DOCTOR: You’re deeply experienced in the events business, back to Atlantic Media’s early leadership there, and you’ve expanded that business at Bloomberg. With the shutdown, how much light are you seeing in the virtual events business?
SMITH: Marketers are beginning to assign more emotional value to virtual events, which is good. Virtual events are clearly going to become an additional event format in the future that didn’t really exist before. When we come back to live events, when it’s safe to, I think virtual events will be another tool in our toolbox as publishers — which is exciting. Because it’s obvious they can reach very, very large audiences and serve very engaged and interactive audience experiences.
DOCTOR: Most of this is an ad business. So sponsors are seeing the value of it?
SMITH: They’re starting to.
DOCTOR: Lower pricing, and clearly lower costs. Do you think it turns out to be a higher-margin or lower-margin business compared to physical events?
SMITH: I think the jury’s still out on that. I’m pretty sure there’ll be a discount in terms of the revenues one can generate on virtual events versus live events. Obviously, the cost structure is lower than live events, but it’s not nothing.That’s the other thing about virtual events: To do them really well is more complicated than just pulling together a quick Zoom call. There’s much more sophisticated virtual event software and other technology integration to make the experience much, much better. That actually does have costs associated with it.

We’ve pivoted our live event staff towards virtual events. It’s the same people doing that. I think we’ve had to complement our live events staff with more technology talent — getting some of our engineers and other folks from digital products much more involved. That’s been the main change.

DOCTOR: But that virtual events business was ready, in a sense, given your investment in the physical events business.
SMITH: The live events piece which we’ve built is really a great point of pride for our company.
DOCTOR: I remember at Atlantic Media, when you and Margaret Low built that. I remember that it had gotten up to something like 20 percent of the revenue there, right?
SMITH: It did.
DOCTOR: Can you give us a sense of what it is at Bloomberg now?
SMITH: In 2019, it represented about 15 to 20 percent of the business.

Revenue promiscuity

DOCTOR: Clearly the last decade has been a revolution of reader revenue. But it’s amazing, Justin, all the people I talk to in publishing who say: “Advertising is dead.” It’s amazing what you’re seeing happen right now — newspaper companies laying off the outside salespeople who have business and community relationships. They’re just getting rid of their advertising staffs.Publishers act as if it’s a binary choice — reader revenue or ad revenue. To me, it’s all the same revenue in a sense, in that it’s all relationship revenue. If you build those relationships, right, with customers and with advertisers, you figure out what they need and how you can provide it virtually and physically. The product will change over time, but if the relationship’s in place, you’re going to do really well.

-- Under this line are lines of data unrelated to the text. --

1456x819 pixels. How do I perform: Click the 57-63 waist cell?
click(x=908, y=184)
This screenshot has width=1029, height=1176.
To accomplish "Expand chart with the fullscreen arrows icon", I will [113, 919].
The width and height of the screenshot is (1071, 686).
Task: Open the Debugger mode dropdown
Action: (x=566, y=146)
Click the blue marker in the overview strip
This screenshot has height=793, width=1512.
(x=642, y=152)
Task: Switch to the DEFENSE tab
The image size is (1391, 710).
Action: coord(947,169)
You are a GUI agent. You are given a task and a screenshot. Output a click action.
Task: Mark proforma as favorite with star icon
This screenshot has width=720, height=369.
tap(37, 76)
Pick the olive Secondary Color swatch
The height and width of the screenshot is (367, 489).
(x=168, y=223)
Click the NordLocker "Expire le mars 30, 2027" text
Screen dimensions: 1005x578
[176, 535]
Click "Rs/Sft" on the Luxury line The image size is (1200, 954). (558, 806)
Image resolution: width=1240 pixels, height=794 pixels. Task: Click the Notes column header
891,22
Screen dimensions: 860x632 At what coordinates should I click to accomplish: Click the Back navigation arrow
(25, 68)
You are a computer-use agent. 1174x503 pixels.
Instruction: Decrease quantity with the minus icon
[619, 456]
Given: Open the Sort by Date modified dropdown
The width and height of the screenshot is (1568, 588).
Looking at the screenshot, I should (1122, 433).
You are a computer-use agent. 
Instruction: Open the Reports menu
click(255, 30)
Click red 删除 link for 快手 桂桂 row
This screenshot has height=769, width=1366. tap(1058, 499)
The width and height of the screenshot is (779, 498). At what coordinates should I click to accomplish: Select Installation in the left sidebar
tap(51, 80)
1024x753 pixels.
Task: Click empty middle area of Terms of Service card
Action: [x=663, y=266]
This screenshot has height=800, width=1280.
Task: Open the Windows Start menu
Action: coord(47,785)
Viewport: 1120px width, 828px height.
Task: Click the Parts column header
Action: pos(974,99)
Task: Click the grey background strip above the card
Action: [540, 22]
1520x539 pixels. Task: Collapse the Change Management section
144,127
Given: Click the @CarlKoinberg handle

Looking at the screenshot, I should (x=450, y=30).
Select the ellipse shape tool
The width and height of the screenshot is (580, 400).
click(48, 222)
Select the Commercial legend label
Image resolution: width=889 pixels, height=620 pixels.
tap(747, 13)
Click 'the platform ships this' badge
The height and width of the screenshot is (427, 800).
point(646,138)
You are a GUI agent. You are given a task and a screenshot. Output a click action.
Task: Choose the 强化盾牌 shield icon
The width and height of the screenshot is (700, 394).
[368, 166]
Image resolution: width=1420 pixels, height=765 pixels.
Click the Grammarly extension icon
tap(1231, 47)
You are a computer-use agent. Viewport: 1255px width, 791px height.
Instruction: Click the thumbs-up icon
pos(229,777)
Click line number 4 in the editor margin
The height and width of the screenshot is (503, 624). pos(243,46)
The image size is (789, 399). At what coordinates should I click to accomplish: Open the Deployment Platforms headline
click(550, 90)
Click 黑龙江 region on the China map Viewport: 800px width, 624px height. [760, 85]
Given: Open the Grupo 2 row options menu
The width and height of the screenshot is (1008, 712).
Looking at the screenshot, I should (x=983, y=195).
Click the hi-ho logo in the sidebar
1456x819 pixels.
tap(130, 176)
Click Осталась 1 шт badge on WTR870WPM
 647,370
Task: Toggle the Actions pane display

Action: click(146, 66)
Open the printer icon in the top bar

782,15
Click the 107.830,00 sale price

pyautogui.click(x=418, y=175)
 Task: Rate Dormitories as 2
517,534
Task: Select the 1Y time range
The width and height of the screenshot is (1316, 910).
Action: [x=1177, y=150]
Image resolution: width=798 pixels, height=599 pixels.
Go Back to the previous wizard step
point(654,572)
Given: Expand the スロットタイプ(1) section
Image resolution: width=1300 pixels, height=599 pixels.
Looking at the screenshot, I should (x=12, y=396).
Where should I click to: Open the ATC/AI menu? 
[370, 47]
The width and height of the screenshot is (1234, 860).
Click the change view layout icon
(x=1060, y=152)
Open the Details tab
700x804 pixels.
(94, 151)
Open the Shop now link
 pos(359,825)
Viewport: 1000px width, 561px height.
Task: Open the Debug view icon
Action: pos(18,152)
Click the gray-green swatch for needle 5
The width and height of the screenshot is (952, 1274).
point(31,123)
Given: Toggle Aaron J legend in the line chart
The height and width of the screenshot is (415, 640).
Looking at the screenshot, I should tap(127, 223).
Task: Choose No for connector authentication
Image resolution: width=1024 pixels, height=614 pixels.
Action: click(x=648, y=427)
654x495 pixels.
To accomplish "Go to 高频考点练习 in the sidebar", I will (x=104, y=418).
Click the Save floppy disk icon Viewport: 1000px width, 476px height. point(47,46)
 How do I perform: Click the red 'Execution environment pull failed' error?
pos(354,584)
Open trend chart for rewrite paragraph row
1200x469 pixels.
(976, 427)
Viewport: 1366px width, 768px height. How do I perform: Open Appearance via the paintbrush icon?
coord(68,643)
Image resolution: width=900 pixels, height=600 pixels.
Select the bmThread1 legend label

SMITH: That’s absolutely right. I once heard the term revenue promiscuity.
DOCTOR: A term from another pre-COVID age.
SMITH: The idea that you shouldn’t turn your nose up at any revenue stream.I think of one little micro-innovation that we’ve developed at Bloomberg in particular — and we started with this a little bit with the launch of Quartz at The Atlantic. When you take a single brand like Bloomberg or The Atlantic and you diversify, you diversify all the way — as far as you can.

You start with ads, then you go to paid stuff, and then you try e-commerce, and then you try research, and then you try marketing services — and at one point you’ve tried everything, right?

But when there are just no more diversification options, you actually can come up with the new form of revenue diversification by jumping the wall and creating a new business, an adjacent business that leverages all the assets of your core business but is an entirely new business.